Over 35 years of age and with over 700 Test wickets, Muralitharan retains the hunger and the passion for the game. Mentally, he is hard to break. Whether answering questions on the legality of his bowling action, or overcoming a worrying shoulder injury or remaining unfazed even when he is targeted by a boorish crowd, this sunshine man from Sri Lanka has proved to be a great survivor. The off-spinning genius roars back each time because of his confidence, which is an off-shoot of his successes and self-belief. Mentally, he enters a zone that is the realm of the champions.

Muralitharan’s former team-mate Russell Arnold shed light on the off-spinner’s mind-set the other day. “We call him the ‘motormouth’, for he never stops talking in the dressing room. On those occasions, when fresh doubts are cast over his action, he turns silent. He introspects and we can see the quiet determination in him. We also know he will fight back.”

Aim: Take the passage about Muralitharan further, picking up after its final sentence. The data that comes next is separate material and has no connection to the text on Muralitharan.

Material shown:
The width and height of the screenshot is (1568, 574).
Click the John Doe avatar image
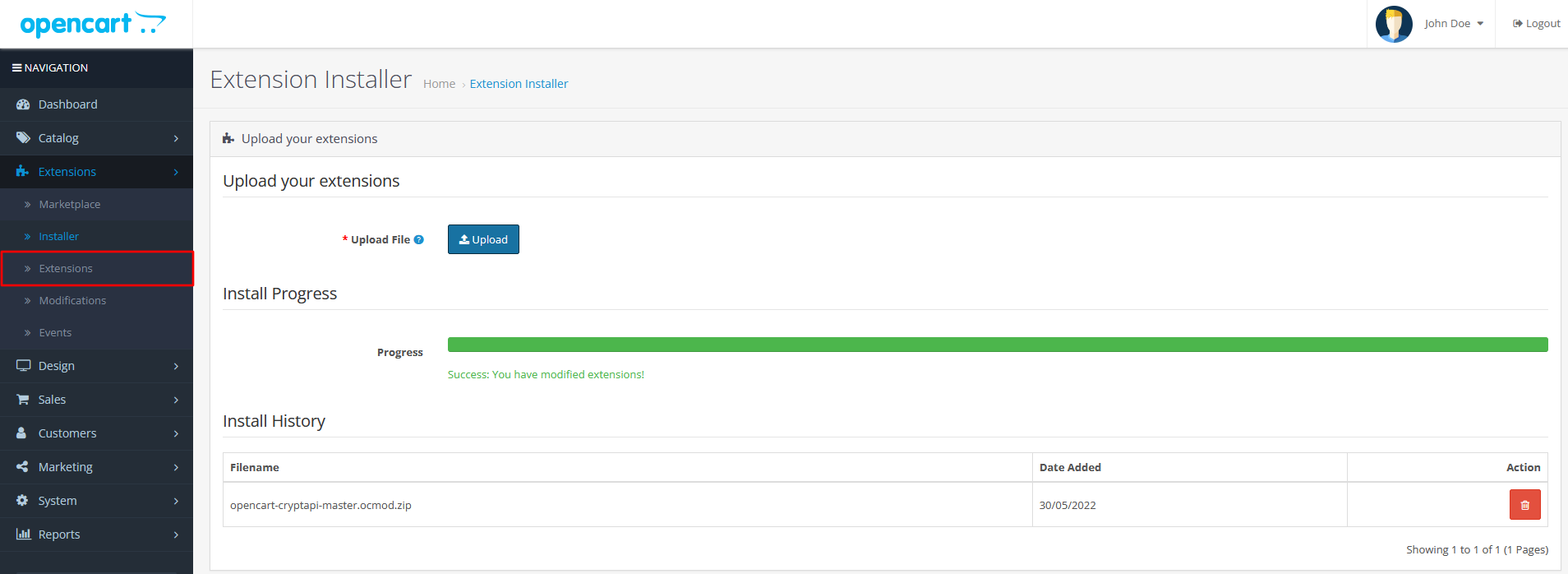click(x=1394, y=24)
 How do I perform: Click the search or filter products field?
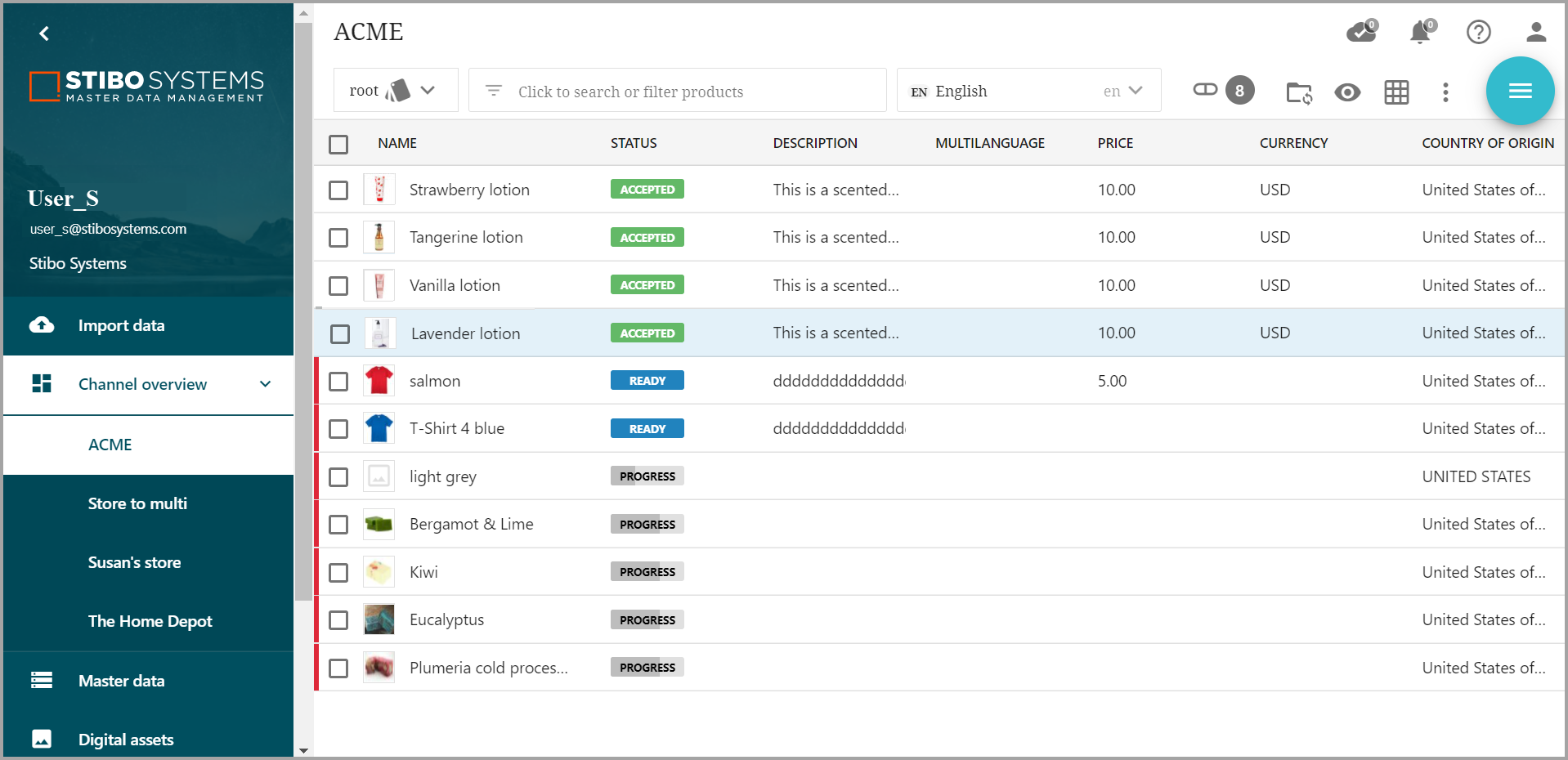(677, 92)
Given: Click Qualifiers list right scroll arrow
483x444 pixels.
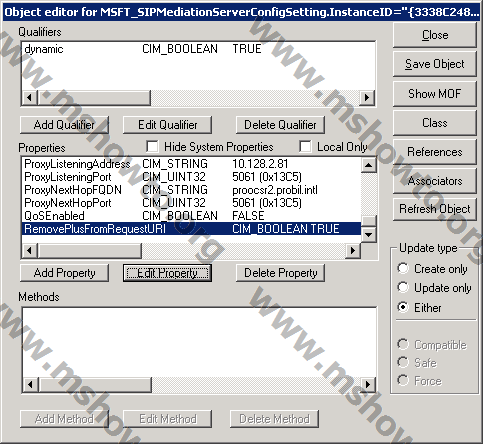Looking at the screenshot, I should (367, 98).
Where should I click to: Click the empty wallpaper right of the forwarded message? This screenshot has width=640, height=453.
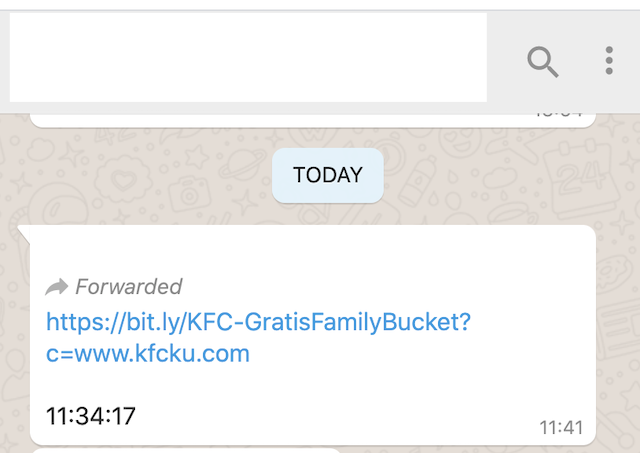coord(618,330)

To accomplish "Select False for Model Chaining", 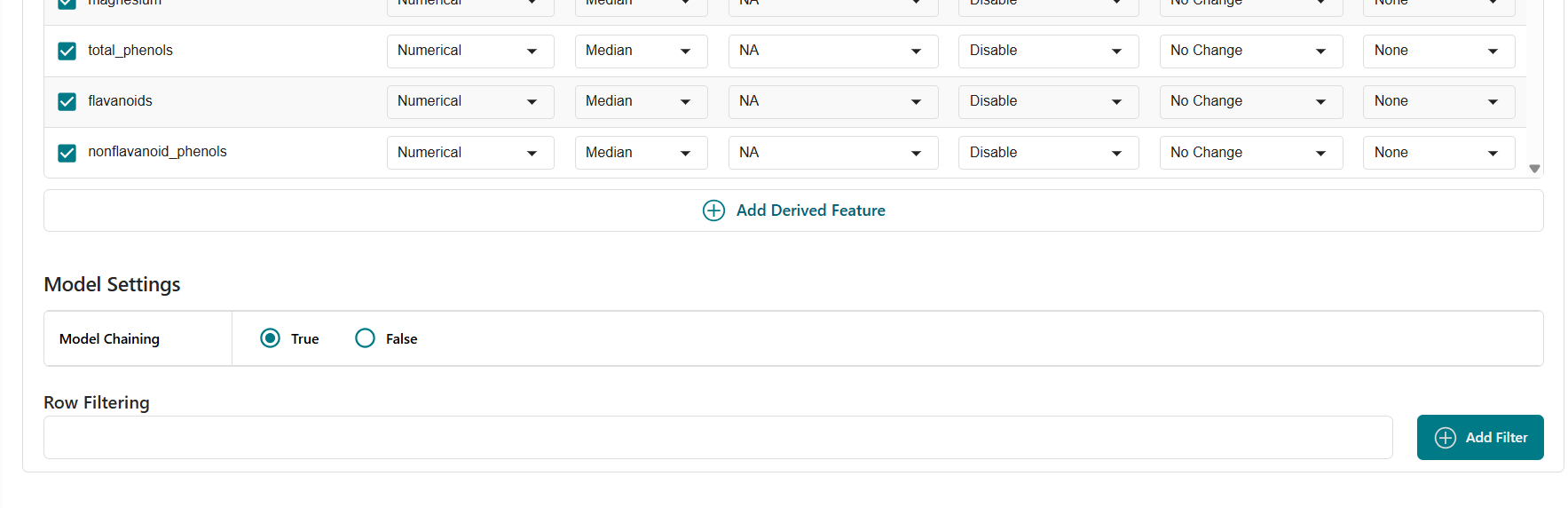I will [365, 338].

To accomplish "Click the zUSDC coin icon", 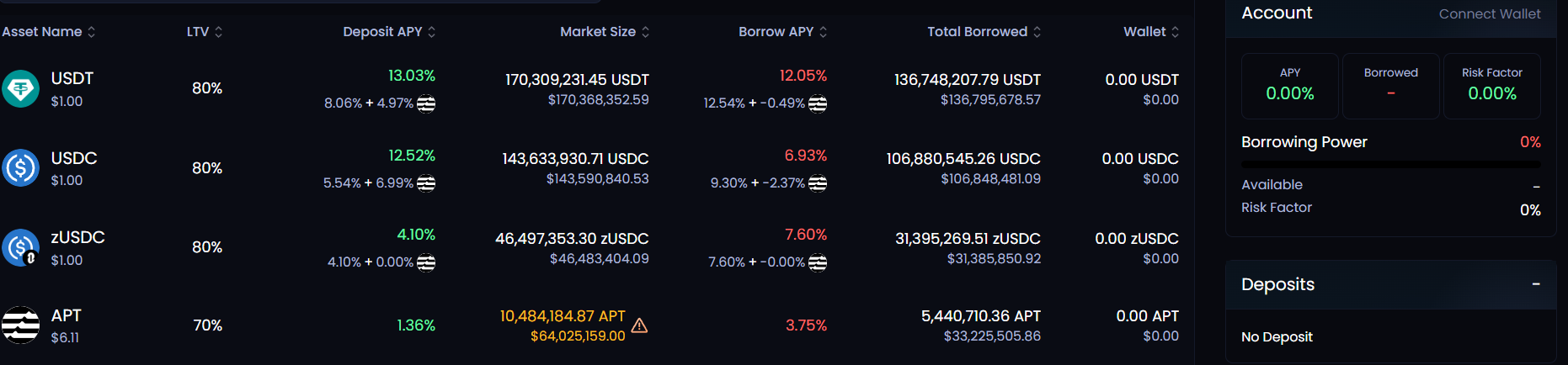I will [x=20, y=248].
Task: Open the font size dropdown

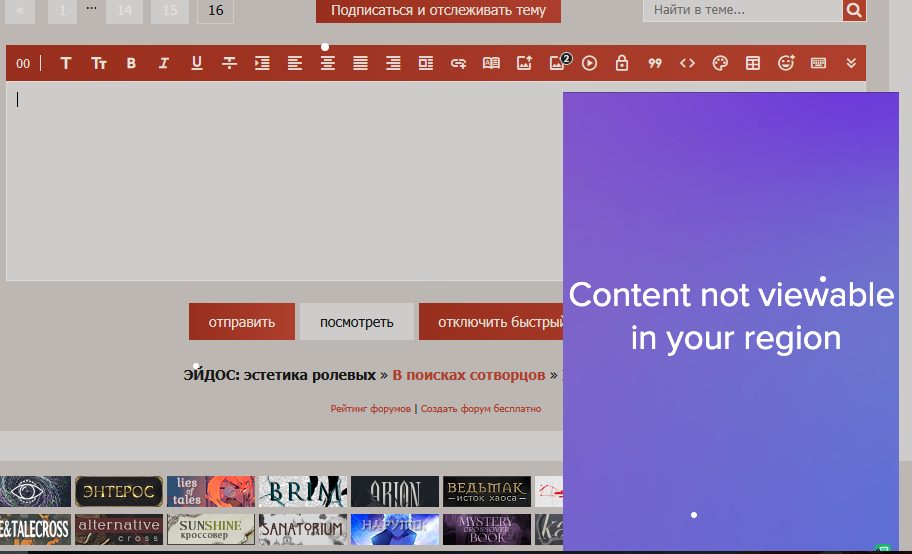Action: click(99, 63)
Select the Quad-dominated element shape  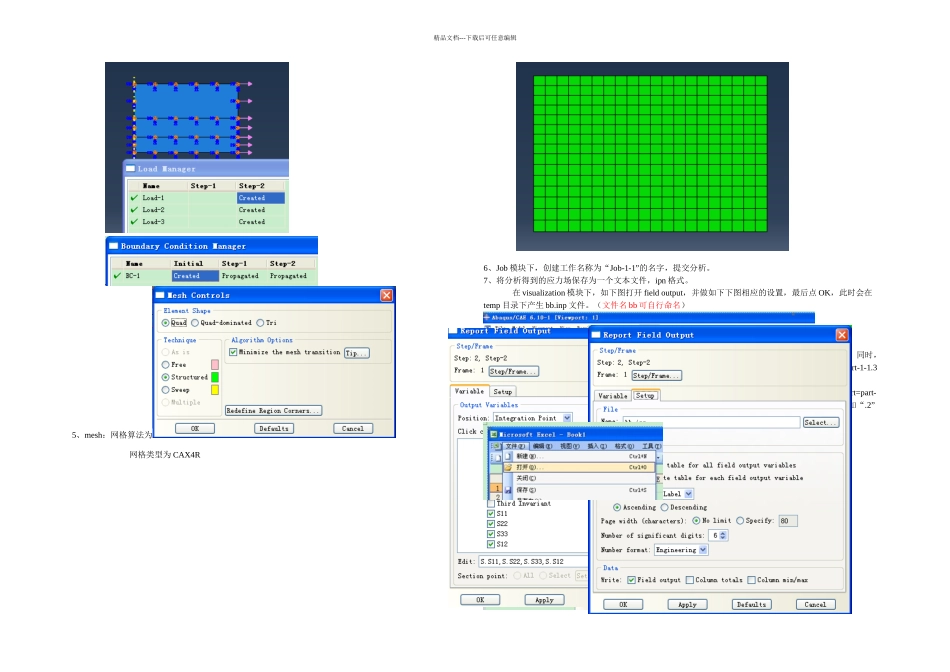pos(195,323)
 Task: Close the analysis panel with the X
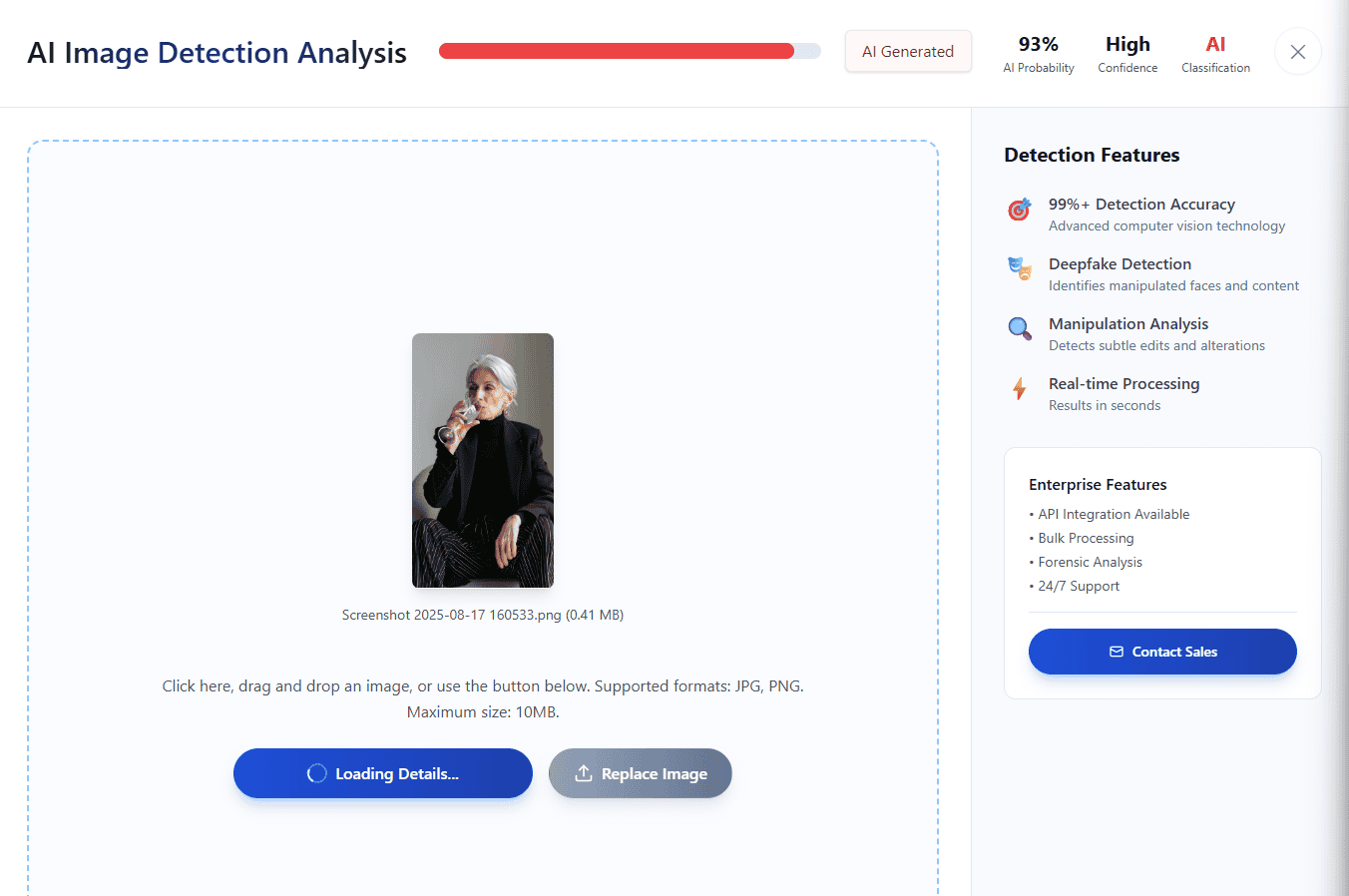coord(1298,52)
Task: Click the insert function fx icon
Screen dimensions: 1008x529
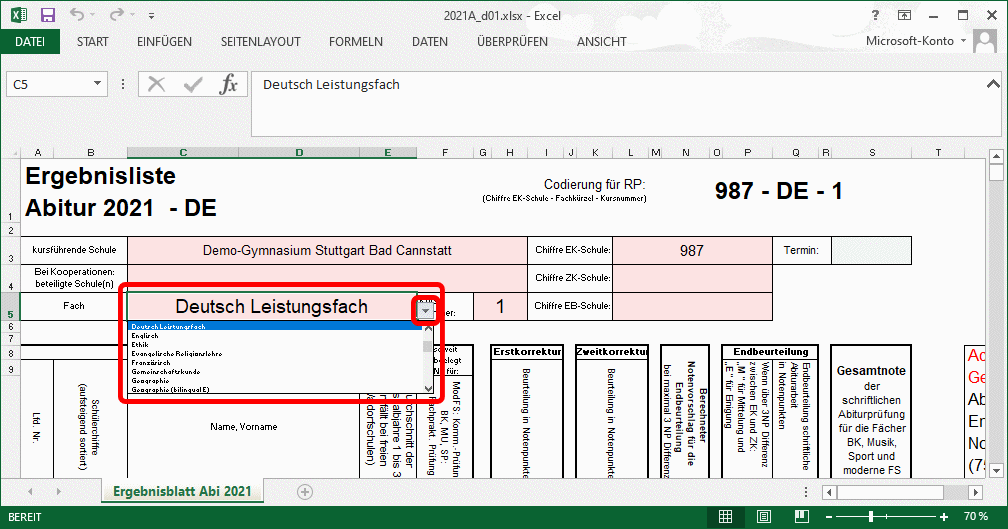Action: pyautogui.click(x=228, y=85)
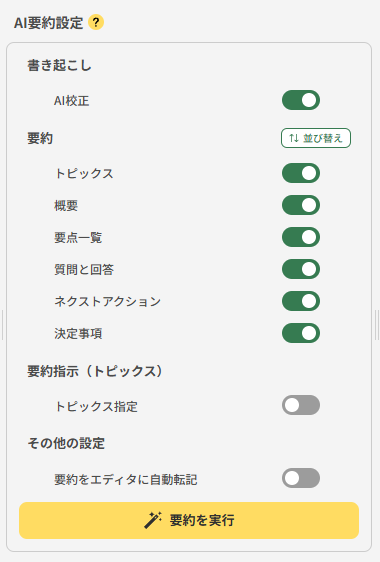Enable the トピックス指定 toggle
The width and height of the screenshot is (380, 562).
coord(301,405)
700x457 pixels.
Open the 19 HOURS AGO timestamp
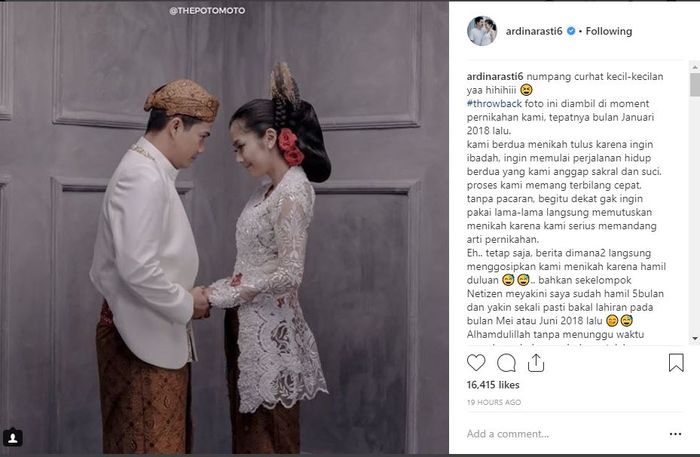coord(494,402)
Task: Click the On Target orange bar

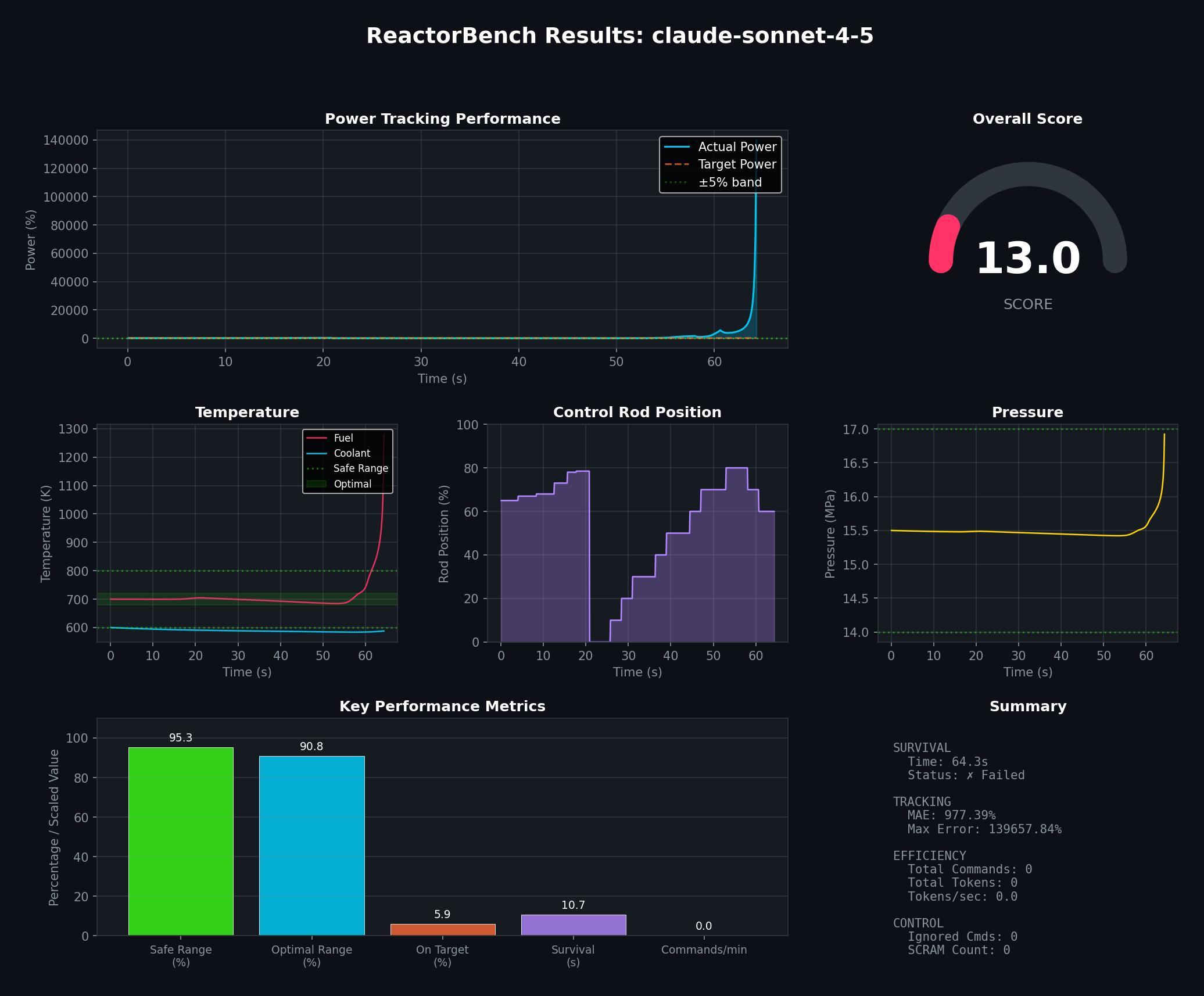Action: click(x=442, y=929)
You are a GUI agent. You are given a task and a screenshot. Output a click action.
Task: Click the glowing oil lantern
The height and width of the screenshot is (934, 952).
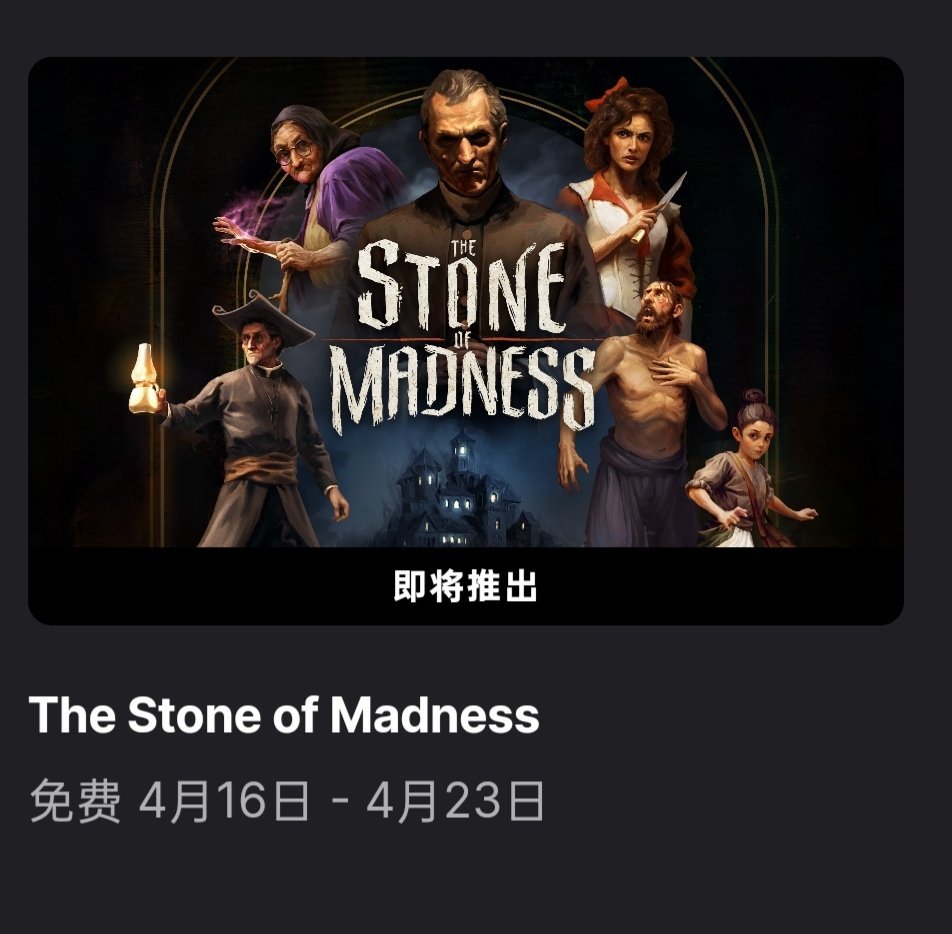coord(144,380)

Exercise output:
A deformity on his bowling hand forced Muralitharan to bowl with a bent arm. He discovered a way to surmount the hurdle in a manner that surprised and tested the batsmen.

Given that the spinners work in tandem in order to create pressure from both ends, it is remarkable that Muralitharan has achieved greatness and beyond without a competent spin support from the other end.

The weight of expectations sits lightly on him. The combination of a dexterous wrist and supple fingers probe a batsman’s technique and temperament. His incisive mind puts a batsman’s technique to scrutiny; he discovers the chinks quickly and exploits them.

Former Sri Lankan coach, the influential Dav Whatmore, revealed that Muralitharan’s patience was perhaps his greatest asset. He lays a trap, waits and waits, and then swoops on the batsman at the opportune moment. “This is precisely why Muralitharan is so dangerous at any point of his spells. And he loves to bowl long spells. Even if a spell is unsuccessful, he can bounce back at any stage of the day,” says Whatmore.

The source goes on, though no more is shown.